There are monsters in our city and these are their fossilized bones.

When he was a child, he remembered the giant clock that loomed over the dining room, larger than he was tall and quite, quite old. Because of this, he was never really comfortable about eating in general.

Shhh. The street is sleeping quietly now. But sometimes it wakes and moves into the next corner looking for sunlight. (With apologies to China Mieville.)

A fossilized church, finally revealed to the public after years of careful uncovering from the stone that surrounded it.

Thursday, December 01, 2011

Random Shots of a Reluctant Traveler #1: Budapest



So the traveler sets forward, not knowing where the end lay but knowing at least that there is a beginning...

The church glowed in the night, a sanctuary to the fearful vampires that hid from the burning torches of the lynch mobs.

The boy sorcerer fell from the cliff and into history, the oppressed non-magic-using peoples setting up a hidden memorial for the one who tried to defy his own kind.

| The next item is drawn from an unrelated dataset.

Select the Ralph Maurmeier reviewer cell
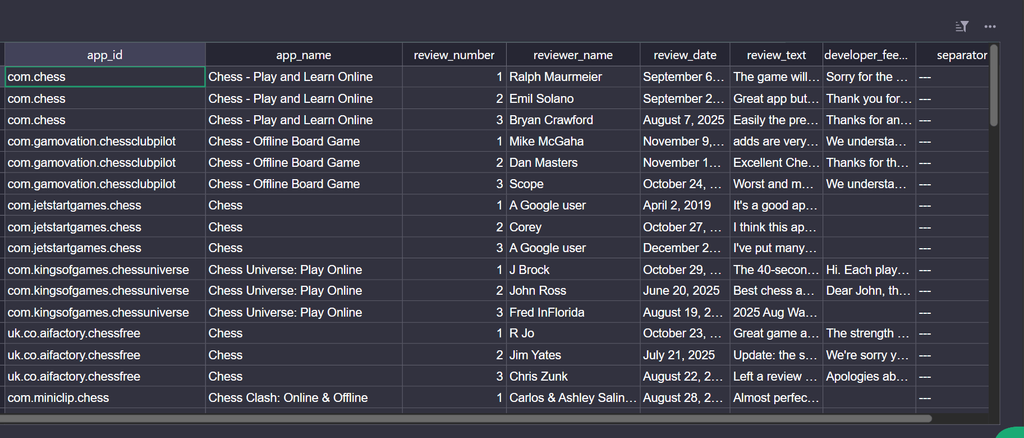Screen dimensions: 1024x438 click(573, 77)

There is a sunset that will never come, one painted red and gold by memories that will never tarnish, that will never be forgotten by those who love us.

Do you see the secret? Do you? It's there, if you know where to look.

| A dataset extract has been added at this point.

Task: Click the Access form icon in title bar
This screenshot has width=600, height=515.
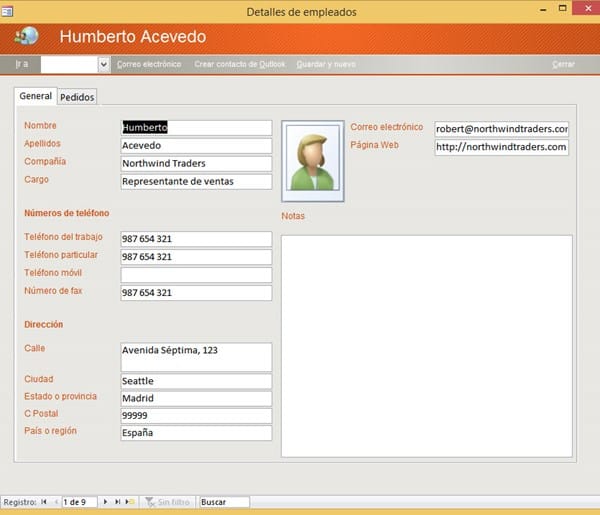Action: click(x=9, y=11)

The lions of this place, they speak to me. They are old souls and they have seen so many things. That is why they are constantly laughing, for what other reaction would you expect them to have?

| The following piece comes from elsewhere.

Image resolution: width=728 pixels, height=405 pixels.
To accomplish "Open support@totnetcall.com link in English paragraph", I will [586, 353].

The master of all creative geniuses is an empty mask that hangs over your head and mocks your best efforts. Didn't you know that?

It was an old picture he found dumped in his closet. When he compared it to memory, they were the same: the colors faded by time and age.

She walked away, down and out from his life. From where he stood, it seemed like she was walking away into forever.

He shook his head: the defenders of the castle had finally come, in their tourist buses and bearing their weapons of digital cameras and tourist maps.

The sentinel does not mind. He will wait.

Their family portraits had always been grand and glorious affairs. Unfortunately, they took forever to create.

I finally understood what it means to be enshrined in people's memories, trapped by the weight of regret and anger bearing me down. Like a tomb.

The past is a palace that stands on the far side of the river of time, musty with age and lonely with echoes.

He sold crossbows and bows and arrows for a living. He used to joke that his target market was a hit-or-miss thing.

Look, over there. I can see you standing in the distance, waving at me. But I do not believe it's really you. It's just a dream and you are too far away to be real.